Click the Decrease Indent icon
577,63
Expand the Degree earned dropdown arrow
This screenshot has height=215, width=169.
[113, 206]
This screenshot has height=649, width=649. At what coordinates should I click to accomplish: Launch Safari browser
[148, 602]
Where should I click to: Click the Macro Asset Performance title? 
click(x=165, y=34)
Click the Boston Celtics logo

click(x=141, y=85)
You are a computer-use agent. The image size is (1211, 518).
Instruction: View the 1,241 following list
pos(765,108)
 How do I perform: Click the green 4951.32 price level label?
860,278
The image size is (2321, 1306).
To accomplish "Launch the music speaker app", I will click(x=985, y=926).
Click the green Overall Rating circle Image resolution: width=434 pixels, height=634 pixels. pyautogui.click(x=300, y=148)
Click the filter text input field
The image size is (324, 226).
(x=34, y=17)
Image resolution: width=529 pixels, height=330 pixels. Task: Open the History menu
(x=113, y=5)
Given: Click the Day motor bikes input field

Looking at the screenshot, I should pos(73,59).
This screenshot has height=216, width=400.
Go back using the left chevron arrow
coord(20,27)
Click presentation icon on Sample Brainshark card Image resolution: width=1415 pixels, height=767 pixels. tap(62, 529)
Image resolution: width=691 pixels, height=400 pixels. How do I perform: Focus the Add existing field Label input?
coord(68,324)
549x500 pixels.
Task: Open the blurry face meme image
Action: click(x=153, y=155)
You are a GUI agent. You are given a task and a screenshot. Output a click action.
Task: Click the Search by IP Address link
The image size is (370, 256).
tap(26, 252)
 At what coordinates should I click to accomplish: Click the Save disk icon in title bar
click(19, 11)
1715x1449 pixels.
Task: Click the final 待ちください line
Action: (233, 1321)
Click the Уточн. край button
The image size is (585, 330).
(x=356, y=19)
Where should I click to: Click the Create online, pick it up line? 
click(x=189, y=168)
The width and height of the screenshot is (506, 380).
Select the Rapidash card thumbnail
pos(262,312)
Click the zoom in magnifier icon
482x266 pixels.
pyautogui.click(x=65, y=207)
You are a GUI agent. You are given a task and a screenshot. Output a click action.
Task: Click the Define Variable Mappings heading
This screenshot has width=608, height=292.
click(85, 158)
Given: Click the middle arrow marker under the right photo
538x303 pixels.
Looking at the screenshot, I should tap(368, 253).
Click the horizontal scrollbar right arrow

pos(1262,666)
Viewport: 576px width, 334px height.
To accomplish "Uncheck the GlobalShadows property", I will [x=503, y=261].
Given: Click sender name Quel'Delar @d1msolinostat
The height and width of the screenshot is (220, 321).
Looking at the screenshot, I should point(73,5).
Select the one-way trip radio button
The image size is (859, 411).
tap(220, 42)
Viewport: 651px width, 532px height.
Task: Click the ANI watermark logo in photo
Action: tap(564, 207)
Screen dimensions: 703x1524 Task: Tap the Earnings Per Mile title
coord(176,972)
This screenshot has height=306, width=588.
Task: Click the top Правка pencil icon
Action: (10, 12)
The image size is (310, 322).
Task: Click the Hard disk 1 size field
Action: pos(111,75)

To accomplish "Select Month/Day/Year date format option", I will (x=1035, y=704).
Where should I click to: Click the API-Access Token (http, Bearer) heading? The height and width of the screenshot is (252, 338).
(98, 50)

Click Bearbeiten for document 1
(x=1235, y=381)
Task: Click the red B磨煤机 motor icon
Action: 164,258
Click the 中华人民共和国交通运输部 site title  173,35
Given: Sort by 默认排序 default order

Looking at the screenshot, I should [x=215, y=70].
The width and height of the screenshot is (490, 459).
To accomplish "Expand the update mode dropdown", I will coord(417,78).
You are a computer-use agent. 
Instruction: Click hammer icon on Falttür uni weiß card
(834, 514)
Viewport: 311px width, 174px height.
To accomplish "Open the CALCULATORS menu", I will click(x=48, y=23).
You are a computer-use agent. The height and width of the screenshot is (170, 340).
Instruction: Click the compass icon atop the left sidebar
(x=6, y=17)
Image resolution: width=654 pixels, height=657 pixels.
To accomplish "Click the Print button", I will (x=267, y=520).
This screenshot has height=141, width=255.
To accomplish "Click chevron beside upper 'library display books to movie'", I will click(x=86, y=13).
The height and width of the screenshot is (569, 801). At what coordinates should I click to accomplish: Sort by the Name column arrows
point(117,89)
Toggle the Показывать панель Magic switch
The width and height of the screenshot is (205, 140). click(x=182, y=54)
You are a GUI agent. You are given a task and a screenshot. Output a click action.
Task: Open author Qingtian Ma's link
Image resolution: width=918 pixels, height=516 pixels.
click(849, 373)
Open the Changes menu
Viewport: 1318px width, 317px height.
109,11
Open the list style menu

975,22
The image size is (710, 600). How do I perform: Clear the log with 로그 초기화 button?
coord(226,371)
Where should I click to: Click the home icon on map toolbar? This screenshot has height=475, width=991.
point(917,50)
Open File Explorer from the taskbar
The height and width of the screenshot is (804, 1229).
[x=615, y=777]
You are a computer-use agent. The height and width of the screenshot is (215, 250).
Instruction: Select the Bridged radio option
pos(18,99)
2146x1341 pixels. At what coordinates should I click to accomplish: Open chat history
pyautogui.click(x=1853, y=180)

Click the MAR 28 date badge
==============================
Please switch every "Image resolution" in the rows above to "Display resolution" and write all the rows out again, with nothing else changed.

## The response
Click the Decrease Indent icon
577,63
Expand the Degree earned dropdown arrow
This screenshot has height=215, width=169.
[113, 206]
This screenshot has height=649, width=649. At what coordinates should I click to accomplish: Launch Safari browser
[148, 602]
Where should I click to: Click the Macro Asset Performance title? 
click(x=165, y=34)
Click the Boston Celtics logo

click(x=141, y=85)
You are a computer-use agent. The image size is (1211, 518).
Instruction: View the 1,241 following list
pos(765,108)
 How do I perform: Click the green 4951.32 price level label?
860,278
The image size is (2321, 1306).
To accomplish "Launch the music speaker app", I will click(x=985, y=926).
Click the green Overall Rating circle Display resolution: width=434 pixels, height=634 pixels. pyautogui.click(x=300, y=148)
Click the filter text input field
The image size is (324, 226).
(x=34, y=17)
Display resolution: width=529 pixels, height=330 pixels. Task: Open the History menu
(x=113, y=5)
Given: Click the Day motor bikes input field

Looking at the screenshot, I should pos(73,59).
This screenshot has height=216, width=400.
Go back using the left chevron arrow
coord(20,27)
Click presentation icon on Sample Brainshark card Display resolution: width=1415 pixels, height=767 pixels. tap(62, 529)
Display resolution: width=691 pixels, height=400 pixels. How do I perform: Focus the Add existing field Label input?
coord(68,324)
549x500 pixels.
Task: Open the blurry face meme image
Action: click(x=153, y=155)
You are a GUI agent. You are given a task and a screenshot. Output a click action.
Task: Click the Search by IP Address link
The image size is (370, 256).
tap(26, 252)
 At what coordinates should I click to accomplish: Click the Save disk icon in title bar
click(19, 11)
1715x1449 pixels.
Task: Click the final 待ちください line
Action: (233, 1321)
Click the Уточн. край button
The image size is (585, 330).
(x=356, y=19)
Where should I click to: Click the Create online, pick it up line? 
click(x=189, y=168)
The width and height of the screenshot is (506, 380).
Select the Rapidash card thumbnail
pos(262,312)
Click the zoom in magnifier icon
482x266 pixels.
pyautogui.click(x=65, y=207)
You are a GUI agent. You are given a task and a screenshot. Output a click action.
Task: Click the Define Variable Mappings heading
This screenshot has width=608, height=292.
click(85, 158)
Given: Click the middle arrow marker under the right photo
538x303 pixels.
Looking at the screenshot, I should tap(368, 253).
Click the horizontal scrollbar right arrow

pos(1262,666)
Viewport: 576px width, 334px height.
To accomplish "Uncheck the GlobalShadows property", I will [x=503, y=261].
Given: Click sender name Quel'Delar @d1msolinostat
The height and width of the screenshot is (220, 321).
Looking at the screenshot, I should point(73,5).
Select the one-way trip radio button
The image size is (859, 411).
tap(220, 42)
Viewport: 651px width, 532px height.
Task: Click the ANI watermark logo in photo
Action: tap(564, 207)
Screen dimensions: 703x1524 Task: Tap the Earnings Per Mile title
coord(176,972)
This screenshot has height=306, width=588.
Task: Click the top Правка pencil icon
Action: (10, 12)
The image size is (310, 322).
Task: Click the Hard disk 1 size field
Action: pos(111,75)

To accomplish "Select Month/Day/Year date format option", I will (x=1035, y=704).
Where should I click to: Click the API-Access Token (http, Bearer) heading? The height and width of the screenshot is (252, 338).
(98, 50)

Click Bearbeiten for document 1
(x=1235, y=381)
Task: Click the red B磨煤机 motor icon
Action: 164,258
Click the 中华人民共和国交通运输部 site title  173,35
Given: Sort by 默认排序 default order

Looking at the screenshot, I should [x=215, y=70].
The width and height of the screenshot is (490, 459).
To accomplish "Expand the update mode dropdown", I will coord(417,78).
You are a computer-use agent. 
Instruction: Click hammer icon on Falttür uni weiß card
(834, 514)
Viewport: 311px width, 174px height.
To accomplish "Open the CALCULATORS menu", I will click(x=48, y=23).
You are a computer-use agent. The height and width of the screenshot is (170, 340).
Instruction: Click the compass icon atop the left sidebar
(x=6, y=17)
Display resolution: width=654 pixels, height=657 pixels.
To accomplish "Click the Print button", I will (x=267, y=520).
This screenshot has height=141, width=255.
To accomplish "Click chevron beside upper 'library display books to movie'", I will click(x=86, y=13).
The height and width of the screenshot is (569, 801). At what coordinates should I click to accomplish: Sort by the Name column arrows
point(117,89)
Toggle the Показывать панель Magic switch
The width and height of the screenshot is (205, 140). click(x=182, y=54)
You are a GUI agent. You are given a task and a screenshot. Output a click action.
Task: Open author Qingtian Ma's link
Display resolution: width=918 pixels, height=516 pixels.
click(849, 373)
Open the Changes menu
Viewport: 1318px width, 317px height.
109,11
Open the list style menu

975,22
The image size is (710, 600). How do I perform: Clear the log with 로그 초기화 button?
coord(226,371)
Where should I click to: Click the home icon on map toolbar? This screenshot has height=475, width=991.
point(917,50)
Open File Explorer from the taskbar
The height and width of the screenshot is (804, 1229).
[x=615, y=777]
You are a computer-use agent. The height and width of the screenshot is (215, 250).
Instruction: Select the Bridged radio option
pos(18,99)
2146x1341 pixels. At what coordinates should I click to accomplish: Open chat history
pyautogui.click(x=1853, y=180)

Click the MAR 28 date badge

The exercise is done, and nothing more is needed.